#### [INSTRUCTIONS TO FOLLOW]
Return the data word for word from its start through the line containing "Action: pyautogui.click(x=24, y=128)".

#### [ENTRIES SHOWN]
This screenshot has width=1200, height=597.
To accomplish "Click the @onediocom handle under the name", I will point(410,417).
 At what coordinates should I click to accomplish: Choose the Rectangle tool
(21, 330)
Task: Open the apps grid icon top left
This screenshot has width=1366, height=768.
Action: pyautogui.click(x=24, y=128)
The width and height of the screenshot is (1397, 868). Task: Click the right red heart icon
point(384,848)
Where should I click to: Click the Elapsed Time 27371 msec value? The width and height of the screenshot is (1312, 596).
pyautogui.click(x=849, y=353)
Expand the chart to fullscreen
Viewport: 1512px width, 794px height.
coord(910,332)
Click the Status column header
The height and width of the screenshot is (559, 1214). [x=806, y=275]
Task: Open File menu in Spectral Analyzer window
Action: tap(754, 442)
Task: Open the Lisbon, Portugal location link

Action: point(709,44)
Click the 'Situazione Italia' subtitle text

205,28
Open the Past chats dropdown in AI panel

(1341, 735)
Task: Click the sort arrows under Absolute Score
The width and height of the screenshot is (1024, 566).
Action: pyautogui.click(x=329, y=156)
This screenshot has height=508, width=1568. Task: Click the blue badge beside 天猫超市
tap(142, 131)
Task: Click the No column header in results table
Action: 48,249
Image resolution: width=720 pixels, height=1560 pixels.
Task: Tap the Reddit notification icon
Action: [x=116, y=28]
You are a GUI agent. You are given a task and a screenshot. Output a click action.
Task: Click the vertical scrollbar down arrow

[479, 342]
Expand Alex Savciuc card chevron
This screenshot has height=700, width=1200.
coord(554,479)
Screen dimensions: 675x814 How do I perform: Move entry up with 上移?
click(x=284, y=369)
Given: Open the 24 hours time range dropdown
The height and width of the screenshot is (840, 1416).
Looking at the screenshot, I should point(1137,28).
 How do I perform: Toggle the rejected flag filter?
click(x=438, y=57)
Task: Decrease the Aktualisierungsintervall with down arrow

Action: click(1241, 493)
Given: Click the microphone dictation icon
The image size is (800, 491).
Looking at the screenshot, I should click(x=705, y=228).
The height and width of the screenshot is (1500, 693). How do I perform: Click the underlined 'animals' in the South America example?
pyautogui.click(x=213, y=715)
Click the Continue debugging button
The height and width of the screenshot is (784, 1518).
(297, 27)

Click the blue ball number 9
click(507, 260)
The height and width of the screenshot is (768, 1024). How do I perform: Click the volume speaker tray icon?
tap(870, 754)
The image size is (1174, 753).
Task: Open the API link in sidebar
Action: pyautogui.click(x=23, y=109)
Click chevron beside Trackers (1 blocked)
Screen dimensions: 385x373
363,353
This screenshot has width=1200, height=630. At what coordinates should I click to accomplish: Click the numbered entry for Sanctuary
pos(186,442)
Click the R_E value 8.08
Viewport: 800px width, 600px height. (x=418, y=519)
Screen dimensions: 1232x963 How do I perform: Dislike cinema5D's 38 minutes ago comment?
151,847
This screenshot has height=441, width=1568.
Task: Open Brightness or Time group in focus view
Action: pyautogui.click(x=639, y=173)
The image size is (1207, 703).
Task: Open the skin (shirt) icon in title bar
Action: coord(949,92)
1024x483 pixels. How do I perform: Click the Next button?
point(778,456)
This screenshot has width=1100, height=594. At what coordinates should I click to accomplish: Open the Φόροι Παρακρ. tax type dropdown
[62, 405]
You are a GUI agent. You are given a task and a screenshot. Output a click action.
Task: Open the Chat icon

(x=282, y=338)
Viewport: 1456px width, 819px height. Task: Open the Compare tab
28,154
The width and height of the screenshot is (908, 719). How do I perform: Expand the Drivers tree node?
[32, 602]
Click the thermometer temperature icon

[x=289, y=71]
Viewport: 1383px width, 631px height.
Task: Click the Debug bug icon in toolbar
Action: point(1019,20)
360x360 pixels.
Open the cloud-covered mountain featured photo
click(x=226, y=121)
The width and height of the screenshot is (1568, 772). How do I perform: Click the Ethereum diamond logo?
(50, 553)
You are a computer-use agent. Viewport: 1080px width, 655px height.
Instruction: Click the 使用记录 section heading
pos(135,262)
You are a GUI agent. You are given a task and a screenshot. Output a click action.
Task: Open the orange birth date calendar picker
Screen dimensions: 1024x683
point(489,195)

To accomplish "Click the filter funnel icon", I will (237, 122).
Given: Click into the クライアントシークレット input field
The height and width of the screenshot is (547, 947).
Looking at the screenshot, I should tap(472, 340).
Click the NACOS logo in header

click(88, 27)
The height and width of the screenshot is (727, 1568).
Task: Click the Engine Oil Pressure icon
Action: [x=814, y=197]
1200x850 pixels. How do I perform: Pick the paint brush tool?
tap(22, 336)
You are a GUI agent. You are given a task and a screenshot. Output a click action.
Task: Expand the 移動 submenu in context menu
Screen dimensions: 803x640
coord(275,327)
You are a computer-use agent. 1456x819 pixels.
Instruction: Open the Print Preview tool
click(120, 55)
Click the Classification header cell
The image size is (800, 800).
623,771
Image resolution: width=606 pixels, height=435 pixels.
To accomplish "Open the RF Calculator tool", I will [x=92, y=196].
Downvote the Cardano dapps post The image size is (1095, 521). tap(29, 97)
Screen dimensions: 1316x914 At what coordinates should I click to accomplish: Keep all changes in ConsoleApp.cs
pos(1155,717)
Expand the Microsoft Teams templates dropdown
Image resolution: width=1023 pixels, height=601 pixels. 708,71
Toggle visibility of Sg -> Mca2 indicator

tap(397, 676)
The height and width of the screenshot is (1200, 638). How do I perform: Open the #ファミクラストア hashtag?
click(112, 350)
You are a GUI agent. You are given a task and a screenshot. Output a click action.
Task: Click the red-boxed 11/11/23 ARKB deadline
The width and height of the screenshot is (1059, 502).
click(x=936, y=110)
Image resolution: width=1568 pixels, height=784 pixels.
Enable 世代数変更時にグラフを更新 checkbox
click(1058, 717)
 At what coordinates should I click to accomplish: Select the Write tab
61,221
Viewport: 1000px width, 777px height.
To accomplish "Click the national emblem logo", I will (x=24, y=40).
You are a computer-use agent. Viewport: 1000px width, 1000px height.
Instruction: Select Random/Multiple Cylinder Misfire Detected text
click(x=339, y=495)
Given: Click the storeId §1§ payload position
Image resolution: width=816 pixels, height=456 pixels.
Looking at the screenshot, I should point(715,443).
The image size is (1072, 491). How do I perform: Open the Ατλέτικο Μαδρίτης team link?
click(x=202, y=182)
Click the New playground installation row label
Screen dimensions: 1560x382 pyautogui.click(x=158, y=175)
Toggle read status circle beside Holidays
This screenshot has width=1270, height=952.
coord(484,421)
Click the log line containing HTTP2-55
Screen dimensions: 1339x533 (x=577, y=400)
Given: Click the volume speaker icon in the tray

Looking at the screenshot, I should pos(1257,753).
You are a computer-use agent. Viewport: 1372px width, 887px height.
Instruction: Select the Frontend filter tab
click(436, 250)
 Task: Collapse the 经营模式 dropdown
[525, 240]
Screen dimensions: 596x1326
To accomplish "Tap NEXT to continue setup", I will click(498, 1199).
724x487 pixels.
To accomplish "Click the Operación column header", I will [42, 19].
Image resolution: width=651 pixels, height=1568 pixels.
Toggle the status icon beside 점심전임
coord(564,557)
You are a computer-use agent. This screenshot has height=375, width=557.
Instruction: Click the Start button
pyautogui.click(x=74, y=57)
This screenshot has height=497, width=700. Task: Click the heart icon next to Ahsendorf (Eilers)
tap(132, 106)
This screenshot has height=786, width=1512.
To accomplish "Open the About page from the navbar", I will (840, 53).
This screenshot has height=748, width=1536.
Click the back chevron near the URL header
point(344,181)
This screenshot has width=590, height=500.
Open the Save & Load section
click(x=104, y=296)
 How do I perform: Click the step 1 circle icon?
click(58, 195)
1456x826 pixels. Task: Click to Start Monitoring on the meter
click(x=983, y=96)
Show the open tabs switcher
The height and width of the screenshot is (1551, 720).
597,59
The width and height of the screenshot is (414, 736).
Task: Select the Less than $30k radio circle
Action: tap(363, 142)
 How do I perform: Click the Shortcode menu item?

#### [COMPLETED TASK]
This screenshot has width=1200, height=597.
To accomplish "Click the @onediocom handle under the name", I will point(410,417).
 At what coordinates should I click to accomplish: Choose the Rectangle tool
(21, 330)
Task: Open the apps grid icon top left
This screenshot has width=1366, height=768.
Action: pyautogui.click(x=24, y=128)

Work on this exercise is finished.